■ **Task to complete**:
Set down exactly the first line of the entries and every line after it, through the line with "Task: Open the document cover thumbnail".

■ **Stored records**:
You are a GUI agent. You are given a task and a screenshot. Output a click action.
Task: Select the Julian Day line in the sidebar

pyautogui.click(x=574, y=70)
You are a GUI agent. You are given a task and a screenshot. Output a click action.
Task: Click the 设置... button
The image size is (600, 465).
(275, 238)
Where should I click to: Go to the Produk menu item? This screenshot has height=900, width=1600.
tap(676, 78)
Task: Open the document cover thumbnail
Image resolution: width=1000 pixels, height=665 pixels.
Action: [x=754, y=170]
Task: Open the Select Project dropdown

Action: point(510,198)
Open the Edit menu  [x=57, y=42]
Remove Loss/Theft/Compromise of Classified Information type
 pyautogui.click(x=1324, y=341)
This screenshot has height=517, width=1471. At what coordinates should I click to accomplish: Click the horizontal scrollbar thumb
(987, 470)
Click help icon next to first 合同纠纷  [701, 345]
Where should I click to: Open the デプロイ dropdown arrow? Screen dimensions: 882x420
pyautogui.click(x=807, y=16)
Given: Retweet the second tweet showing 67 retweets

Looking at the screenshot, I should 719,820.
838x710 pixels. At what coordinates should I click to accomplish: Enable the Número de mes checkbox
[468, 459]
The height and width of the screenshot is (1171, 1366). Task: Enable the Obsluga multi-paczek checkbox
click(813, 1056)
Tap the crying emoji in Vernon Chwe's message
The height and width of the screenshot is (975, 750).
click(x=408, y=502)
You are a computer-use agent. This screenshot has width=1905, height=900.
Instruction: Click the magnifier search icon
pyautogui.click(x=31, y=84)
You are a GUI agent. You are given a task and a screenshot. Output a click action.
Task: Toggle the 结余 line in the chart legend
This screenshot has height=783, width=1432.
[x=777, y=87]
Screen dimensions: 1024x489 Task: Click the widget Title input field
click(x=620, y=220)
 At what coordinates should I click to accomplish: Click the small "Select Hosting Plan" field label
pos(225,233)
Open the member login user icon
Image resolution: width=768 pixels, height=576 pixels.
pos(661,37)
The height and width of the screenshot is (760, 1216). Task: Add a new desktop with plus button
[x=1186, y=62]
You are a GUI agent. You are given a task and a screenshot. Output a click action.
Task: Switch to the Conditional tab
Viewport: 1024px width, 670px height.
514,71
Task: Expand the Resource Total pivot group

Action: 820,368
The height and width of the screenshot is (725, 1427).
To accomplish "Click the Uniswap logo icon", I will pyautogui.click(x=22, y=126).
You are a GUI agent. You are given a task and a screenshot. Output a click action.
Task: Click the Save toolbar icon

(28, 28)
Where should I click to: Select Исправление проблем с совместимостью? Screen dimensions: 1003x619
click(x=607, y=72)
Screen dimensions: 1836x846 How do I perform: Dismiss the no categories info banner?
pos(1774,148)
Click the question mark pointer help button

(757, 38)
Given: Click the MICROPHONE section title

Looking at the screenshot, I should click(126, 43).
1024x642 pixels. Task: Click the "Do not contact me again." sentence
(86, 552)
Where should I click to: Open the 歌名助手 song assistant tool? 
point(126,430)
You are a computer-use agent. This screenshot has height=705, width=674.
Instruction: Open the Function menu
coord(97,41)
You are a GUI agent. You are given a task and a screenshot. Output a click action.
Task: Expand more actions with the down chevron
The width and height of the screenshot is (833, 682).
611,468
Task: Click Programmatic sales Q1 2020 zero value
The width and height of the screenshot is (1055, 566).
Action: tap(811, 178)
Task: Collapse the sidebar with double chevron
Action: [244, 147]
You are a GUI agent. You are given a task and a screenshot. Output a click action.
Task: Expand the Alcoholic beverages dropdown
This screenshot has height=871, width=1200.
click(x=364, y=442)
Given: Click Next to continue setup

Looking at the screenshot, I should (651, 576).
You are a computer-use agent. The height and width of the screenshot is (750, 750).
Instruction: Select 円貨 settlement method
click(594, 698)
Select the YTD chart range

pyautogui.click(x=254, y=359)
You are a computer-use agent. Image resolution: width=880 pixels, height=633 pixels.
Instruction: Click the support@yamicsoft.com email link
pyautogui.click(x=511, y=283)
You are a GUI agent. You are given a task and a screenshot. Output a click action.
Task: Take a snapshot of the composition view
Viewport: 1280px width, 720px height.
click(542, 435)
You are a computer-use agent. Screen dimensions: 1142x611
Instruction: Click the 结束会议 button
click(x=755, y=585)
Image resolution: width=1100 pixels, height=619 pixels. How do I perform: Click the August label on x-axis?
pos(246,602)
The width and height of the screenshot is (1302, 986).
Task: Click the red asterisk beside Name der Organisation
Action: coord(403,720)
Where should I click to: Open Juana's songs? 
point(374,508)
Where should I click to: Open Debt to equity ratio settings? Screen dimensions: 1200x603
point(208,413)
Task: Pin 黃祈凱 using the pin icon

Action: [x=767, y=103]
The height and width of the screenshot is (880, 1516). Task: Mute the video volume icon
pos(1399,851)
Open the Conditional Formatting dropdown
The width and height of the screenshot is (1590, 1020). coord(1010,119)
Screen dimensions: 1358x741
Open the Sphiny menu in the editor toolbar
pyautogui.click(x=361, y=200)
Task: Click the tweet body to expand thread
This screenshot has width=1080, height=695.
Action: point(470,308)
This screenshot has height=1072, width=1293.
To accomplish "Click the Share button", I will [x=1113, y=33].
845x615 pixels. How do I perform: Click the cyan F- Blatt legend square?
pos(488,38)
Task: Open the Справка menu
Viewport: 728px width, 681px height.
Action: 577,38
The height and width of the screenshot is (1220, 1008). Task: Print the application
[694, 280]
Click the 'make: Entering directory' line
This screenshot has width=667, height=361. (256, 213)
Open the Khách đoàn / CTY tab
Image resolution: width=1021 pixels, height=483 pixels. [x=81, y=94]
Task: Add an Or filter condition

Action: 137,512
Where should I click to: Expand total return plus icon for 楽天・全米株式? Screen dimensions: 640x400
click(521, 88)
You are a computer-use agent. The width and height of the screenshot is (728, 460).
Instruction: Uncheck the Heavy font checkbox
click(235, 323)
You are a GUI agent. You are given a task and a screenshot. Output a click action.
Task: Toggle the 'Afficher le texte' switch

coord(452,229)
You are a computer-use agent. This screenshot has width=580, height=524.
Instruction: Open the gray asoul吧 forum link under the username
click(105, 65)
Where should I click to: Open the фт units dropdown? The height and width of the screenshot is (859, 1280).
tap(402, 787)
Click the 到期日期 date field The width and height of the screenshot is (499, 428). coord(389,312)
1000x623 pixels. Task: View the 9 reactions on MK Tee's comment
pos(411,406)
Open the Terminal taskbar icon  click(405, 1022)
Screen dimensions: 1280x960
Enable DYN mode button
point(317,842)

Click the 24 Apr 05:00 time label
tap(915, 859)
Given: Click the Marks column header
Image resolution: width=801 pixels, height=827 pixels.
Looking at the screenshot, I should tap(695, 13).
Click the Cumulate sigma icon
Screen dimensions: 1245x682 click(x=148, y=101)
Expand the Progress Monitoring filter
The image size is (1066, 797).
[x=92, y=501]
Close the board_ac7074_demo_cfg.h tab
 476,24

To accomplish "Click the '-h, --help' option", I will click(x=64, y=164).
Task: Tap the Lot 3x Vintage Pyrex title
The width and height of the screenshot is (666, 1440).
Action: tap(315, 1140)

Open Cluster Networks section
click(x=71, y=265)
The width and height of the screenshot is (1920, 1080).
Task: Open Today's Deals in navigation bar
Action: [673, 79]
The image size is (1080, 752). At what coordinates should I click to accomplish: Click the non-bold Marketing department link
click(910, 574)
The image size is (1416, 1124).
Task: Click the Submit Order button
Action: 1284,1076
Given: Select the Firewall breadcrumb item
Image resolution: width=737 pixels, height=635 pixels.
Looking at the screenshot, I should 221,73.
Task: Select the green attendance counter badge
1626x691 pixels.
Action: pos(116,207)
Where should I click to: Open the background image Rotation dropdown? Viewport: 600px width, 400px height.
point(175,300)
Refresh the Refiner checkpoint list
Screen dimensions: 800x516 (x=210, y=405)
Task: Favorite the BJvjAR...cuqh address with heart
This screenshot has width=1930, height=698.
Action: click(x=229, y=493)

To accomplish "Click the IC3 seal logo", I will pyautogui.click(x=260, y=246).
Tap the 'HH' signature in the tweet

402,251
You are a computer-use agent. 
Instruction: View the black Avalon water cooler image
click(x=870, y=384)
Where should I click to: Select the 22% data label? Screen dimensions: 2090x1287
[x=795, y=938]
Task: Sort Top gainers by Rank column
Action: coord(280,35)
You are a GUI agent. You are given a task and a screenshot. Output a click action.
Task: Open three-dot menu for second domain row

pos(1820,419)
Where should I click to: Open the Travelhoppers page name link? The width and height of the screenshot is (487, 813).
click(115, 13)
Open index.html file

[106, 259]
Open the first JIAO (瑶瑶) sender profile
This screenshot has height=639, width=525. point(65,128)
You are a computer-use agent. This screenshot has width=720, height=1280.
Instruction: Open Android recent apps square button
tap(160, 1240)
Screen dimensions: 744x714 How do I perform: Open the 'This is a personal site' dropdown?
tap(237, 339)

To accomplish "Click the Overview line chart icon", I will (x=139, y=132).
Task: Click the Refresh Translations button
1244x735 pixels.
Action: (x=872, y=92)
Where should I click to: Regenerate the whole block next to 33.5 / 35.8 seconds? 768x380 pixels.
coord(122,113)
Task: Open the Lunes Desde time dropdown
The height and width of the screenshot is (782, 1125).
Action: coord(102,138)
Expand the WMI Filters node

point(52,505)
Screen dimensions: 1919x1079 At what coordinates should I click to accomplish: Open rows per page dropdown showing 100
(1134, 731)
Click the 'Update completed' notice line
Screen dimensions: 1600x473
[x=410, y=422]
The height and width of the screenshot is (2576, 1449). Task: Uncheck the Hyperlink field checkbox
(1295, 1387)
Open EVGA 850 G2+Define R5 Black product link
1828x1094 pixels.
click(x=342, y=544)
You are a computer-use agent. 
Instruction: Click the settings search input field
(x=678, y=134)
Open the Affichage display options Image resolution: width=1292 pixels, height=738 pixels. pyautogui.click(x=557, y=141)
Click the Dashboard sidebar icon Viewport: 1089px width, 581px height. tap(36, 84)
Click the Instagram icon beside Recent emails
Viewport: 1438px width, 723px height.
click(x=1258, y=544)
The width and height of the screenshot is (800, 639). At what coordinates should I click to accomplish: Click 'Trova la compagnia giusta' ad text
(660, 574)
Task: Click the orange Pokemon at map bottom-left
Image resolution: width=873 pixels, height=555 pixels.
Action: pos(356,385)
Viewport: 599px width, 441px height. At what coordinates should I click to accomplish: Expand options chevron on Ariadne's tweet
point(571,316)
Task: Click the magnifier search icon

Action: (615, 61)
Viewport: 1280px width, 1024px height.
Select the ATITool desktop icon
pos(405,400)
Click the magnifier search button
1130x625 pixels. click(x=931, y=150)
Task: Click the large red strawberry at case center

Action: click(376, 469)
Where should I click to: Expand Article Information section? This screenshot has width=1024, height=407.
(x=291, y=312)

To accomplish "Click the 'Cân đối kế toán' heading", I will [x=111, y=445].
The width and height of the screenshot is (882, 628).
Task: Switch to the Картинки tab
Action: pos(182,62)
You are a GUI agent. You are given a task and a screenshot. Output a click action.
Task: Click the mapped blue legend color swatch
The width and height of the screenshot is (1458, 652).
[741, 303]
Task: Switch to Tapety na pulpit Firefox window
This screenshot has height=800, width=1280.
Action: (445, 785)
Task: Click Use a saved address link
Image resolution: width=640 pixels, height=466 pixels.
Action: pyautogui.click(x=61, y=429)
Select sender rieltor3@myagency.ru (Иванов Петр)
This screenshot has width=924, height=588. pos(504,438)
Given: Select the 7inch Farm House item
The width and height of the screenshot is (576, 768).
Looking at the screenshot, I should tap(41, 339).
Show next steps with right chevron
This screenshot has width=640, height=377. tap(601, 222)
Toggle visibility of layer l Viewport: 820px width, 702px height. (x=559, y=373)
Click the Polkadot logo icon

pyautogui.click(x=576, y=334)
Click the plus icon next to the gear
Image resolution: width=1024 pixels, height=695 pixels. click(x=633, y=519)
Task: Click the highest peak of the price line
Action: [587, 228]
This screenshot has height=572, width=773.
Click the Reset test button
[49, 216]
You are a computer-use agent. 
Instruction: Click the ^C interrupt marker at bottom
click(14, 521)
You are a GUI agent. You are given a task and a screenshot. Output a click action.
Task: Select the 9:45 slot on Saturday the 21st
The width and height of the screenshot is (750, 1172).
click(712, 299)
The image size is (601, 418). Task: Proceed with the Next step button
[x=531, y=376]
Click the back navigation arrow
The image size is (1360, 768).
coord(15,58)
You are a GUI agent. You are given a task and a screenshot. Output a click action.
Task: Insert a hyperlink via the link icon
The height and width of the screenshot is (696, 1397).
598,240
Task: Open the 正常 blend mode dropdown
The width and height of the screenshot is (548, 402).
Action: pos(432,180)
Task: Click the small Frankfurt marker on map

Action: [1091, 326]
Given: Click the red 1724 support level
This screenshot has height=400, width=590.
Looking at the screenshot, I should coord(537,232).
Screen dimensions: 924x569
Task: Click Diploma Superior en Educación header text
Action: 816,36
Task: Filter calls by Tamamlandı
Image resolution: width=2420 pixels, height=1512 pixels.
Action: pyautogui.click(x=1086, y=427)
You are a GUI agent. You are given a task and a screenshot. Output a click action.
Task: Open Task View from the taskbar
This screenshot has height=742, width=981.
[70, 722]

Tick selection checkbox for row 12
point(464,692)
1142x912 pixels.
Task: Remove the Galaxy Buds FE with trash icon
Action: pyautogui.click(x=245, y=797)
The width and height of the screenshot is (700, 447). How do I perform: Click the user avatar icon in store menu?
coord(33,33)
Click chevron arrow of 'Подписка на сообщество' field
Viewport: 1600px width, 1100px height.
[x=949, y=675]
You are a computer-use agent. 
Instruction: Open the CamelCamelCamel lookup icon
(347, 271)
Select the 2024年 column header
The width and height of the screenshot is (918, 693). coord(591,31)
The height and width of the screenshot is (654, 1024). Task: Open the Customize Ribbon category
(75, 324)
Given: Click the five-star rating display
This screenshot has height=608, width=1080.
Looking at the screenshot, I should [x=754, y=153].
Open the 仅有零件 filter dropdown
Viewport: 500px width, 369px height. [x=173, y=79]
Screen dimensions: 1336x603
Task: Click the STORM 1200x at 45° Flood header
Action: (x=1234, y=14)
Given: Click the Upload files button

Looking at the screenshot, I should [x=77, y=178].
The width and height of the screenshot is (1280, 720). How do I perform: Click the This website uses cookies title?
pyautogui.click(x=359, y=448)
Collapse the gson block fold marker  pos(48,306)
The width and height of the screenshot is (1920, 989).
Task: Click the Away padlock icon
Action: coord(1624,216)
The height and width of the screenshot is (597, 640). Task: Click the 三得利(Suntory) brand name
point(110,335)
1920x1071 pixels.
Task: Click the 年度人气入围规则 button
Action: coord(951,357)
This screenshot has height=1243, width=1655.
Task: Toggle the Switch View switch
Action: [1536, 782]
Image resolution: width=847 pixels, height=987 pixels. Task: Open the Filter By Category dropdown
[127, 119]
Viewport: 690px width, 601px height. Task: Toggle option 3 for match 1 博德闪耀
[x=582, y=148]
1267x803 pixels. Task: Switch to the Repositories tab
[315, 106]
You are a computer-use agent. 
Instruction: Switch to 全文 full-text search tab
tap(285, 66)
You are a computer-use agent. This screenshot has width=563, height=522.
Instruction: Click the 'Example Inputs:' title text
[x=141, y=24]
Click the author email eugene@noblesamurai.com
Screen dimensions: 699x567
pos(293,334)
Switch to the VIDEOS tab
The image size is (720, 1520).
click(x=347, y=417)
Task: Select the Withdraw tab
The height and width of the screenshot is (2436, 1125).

■ **Output for this task**:
You are a GUI agent. You are given a task and a screenshot. Output a click action.
Task: Select the Julian Day line in the sidebar

pyautogui.click(x=574, y=70)
You are a GUI agent. You are given a task and a screenshot. Output a click action.
Task: Click the 设置... button
The image size is (600, 465).
(275, 238)
Where should I click to: Go to the Produk menu item? This screenshot has height=900, width=1600.
tap(676, 78)
Task: Open the document cover thumbnail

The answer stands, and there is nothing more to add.